TASK OBJECTIVE
Skip the pictures. Transcribe exactly the lines from the line containing "Task: Expand Boyoung Kim's card plus icon" to the end of the listing.

THE RECORDS
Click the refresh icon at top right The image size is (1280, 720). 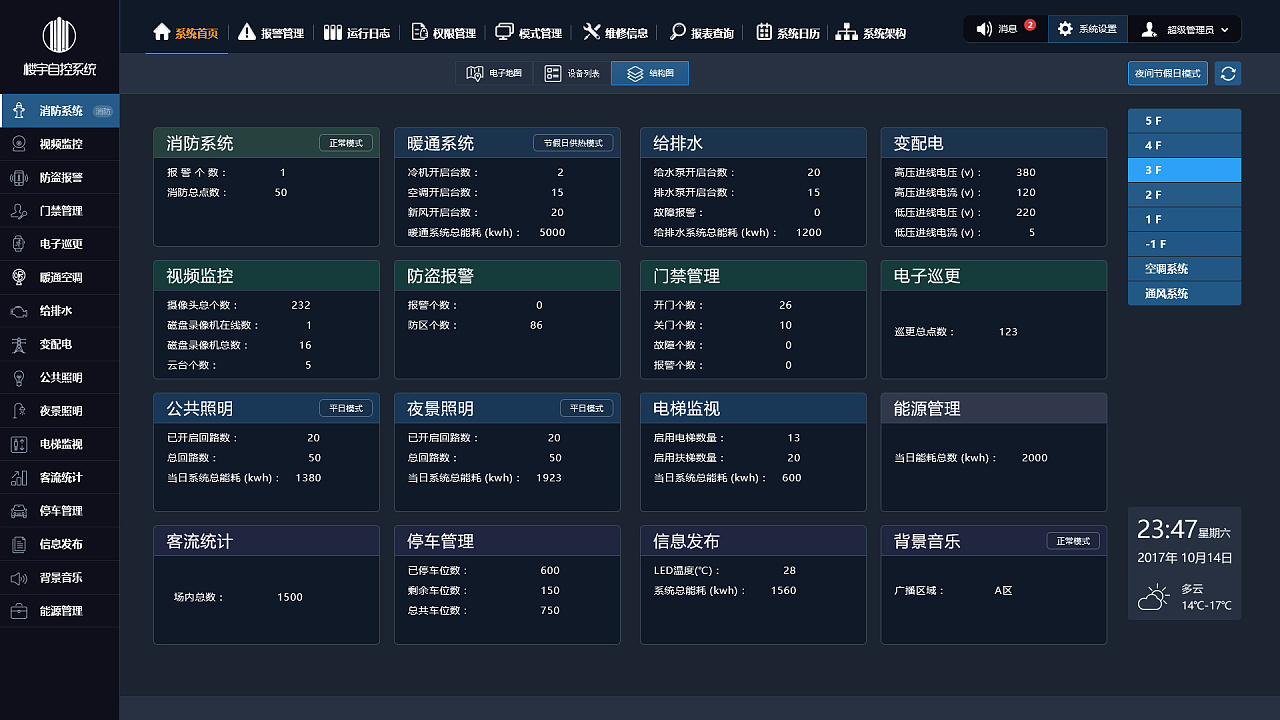click(x=1228, y=73)
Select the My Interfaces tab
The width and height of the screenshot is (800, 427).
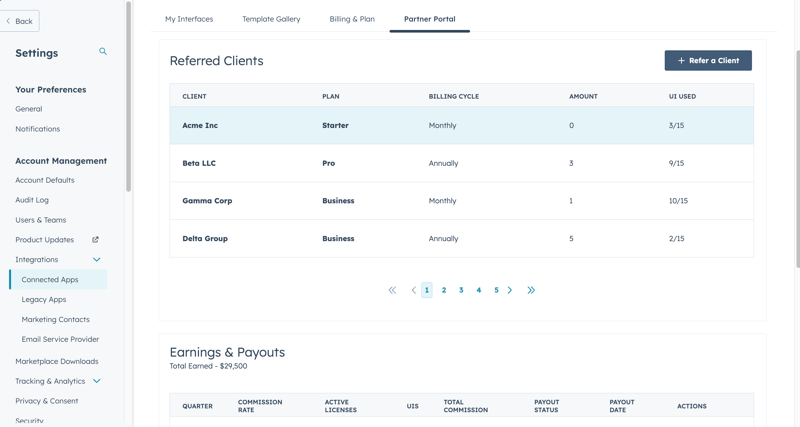[189, 19]
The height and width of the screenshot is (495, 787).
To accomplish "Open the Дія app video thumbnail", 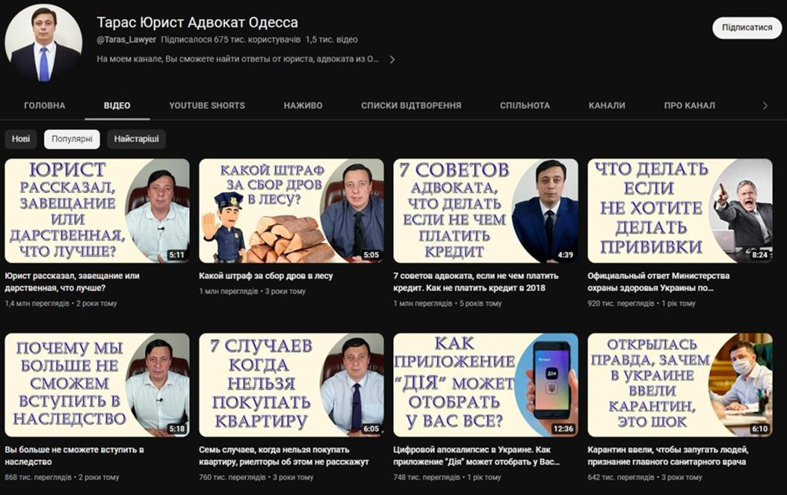I will tap(485, 385).
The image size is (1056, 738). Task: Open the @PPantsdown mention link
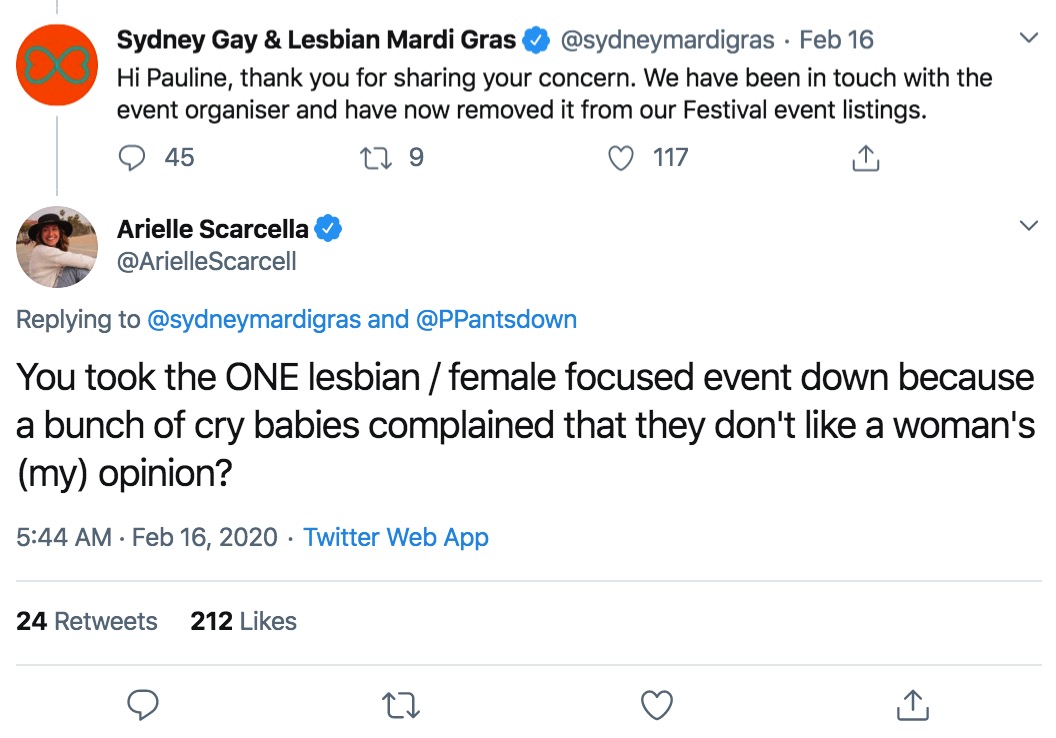496,320
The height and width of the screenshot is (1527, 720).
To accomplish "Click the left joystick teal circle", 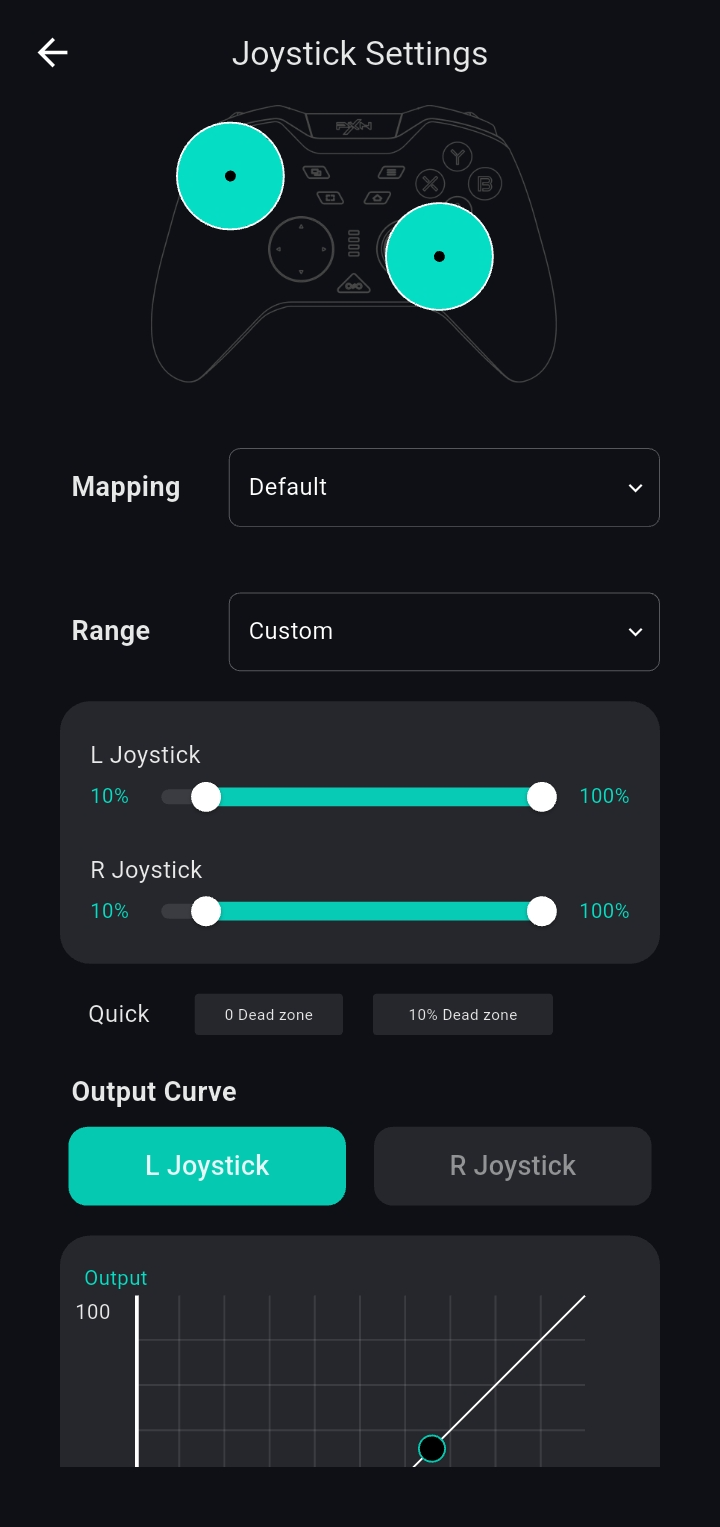I will click(230, 176).
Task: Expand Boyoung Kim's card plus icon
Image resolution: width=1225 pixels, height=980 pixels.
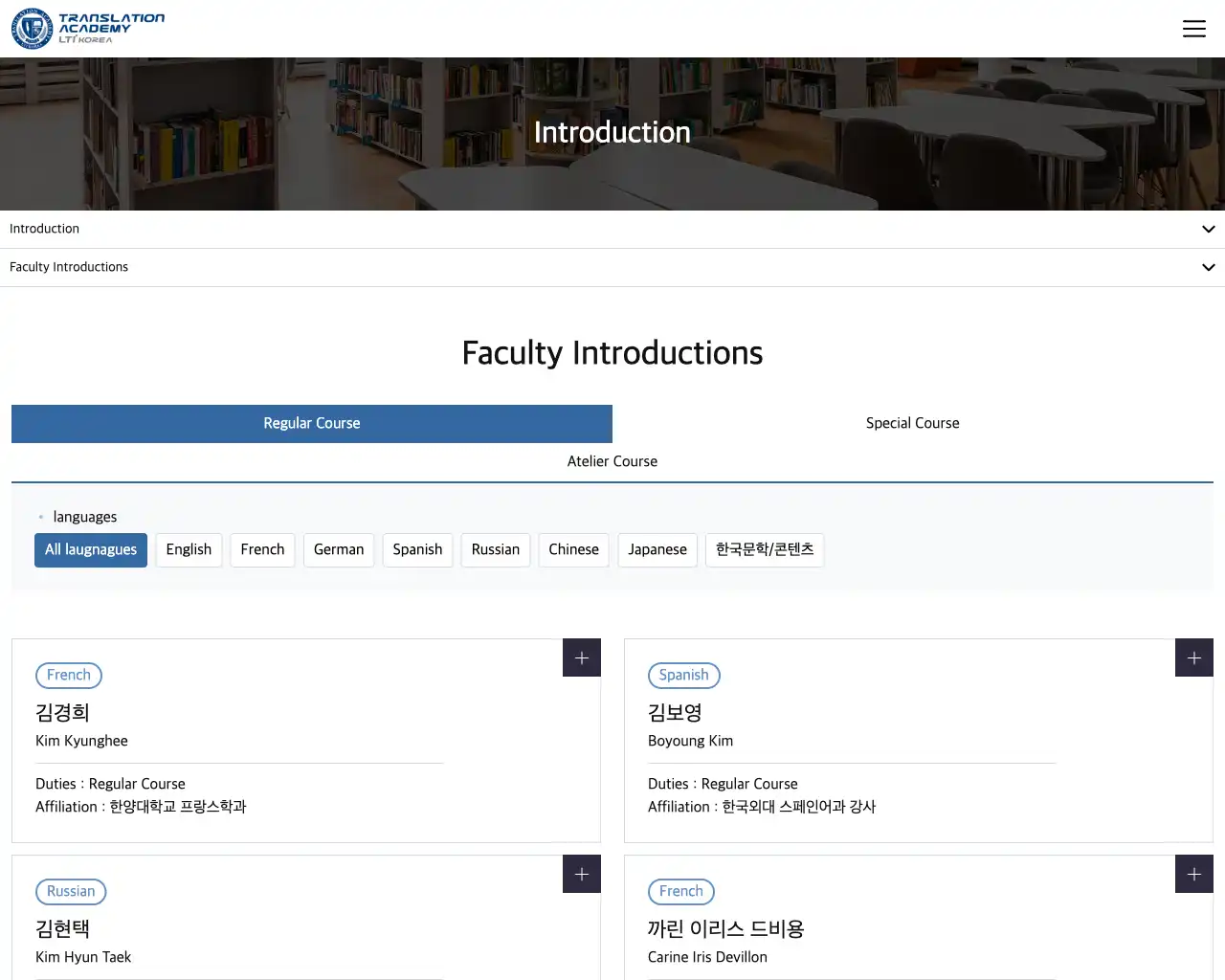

SOLUTION TO THIS TASK
Task: Expand Boyoung Kim's card plus icon
Image resolution: width=1225 pixels, height=980 pixels.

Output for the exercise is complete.